Long-Context Inference Optimization for GB300

NVIDIA and the SGLang team have released production-ready optimizations for deploying DeepSeek R1 on the GB300 NVL72 GPU cluster. The work focuses on long-context inference scenarios (128K input / 8K output tokens) where throughput and latency are critical performance metrics.

Key Performance Gains

  • Peak throughput: 226.2 tokens per second per GPU on GB300, representing a 1.53x advantage over GB200 configurations
  • Under matched latency: GB300 delivers 1.38x–1.58x tokens per second compared to GB200 across representative workloads
  • Per-user throughput: Multi-token prediction enables an 1.87x increase in tokens per second per user
  • TTFT improvement: 8.6 seconds for 128K token prefill, 1.07x–1.23x faster than GB200, driven by optimized attention kernels

Technical Approaches

The optimization employs several complementary techniques:

Prefill optimizations: Chunked pipeline parallelism distributes long-context prompt processing across pipeline stages with dynamic chunking. The team enabled FP8 attention and FP8 KV-cache support to reduce memory traffic and double KV-cache capacity within fixed memory footprint. GB300's upgraded Special Function Unit (SFU) provides 2x throughput for softmax operations, yielding a 1.35x speedup in the FMHA kernel.

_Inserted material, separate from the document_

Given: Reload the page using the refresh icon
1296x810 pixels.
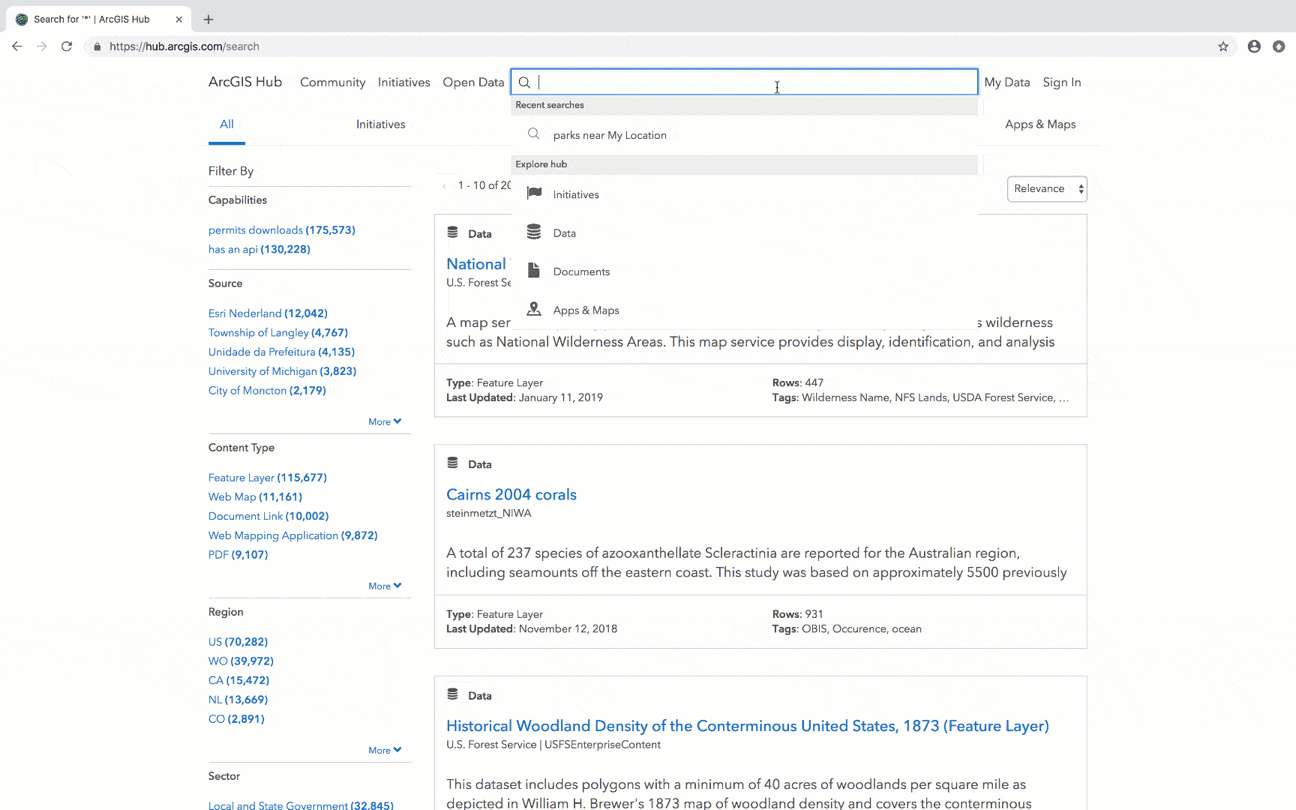Looking at the screenshot, I should pos(67,46).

Decode optimization: Expert parallelism (Wide-EP) distributes MoE weights and KV cache across up to 32 GPUs, reducing per-GPU memory pressure. GB300's 288 GB of HBM3e (versus GB200's 192 GB) directly enables 1.6x higher effective decode batch size—40 vs 24 requests per GPU at DEP8.

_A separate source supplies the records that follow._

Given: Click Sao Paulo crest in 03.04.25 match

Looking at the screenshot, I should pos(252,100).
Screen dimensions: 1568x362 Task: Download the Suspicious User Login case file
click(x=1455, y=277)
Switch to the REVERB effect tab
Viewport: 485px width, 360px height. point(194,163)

Orchestration: The deployment uses NVIDIA Dynamo, a control plane for cluster-scale disaggregated inference that handles KV-cache-aware routing and worker coordination with near-zero scheduling overhead.

Reproduction and Production Deployment

Complete reproduction instructions are available in the SGLang GitHub repository (issue #18703). For production deployments, the Dynamo Kubernetes stack offers GB200/GB300 support with inference-aware autoscaling and cluster topology-aware scheduling for disaggregated inference workloads.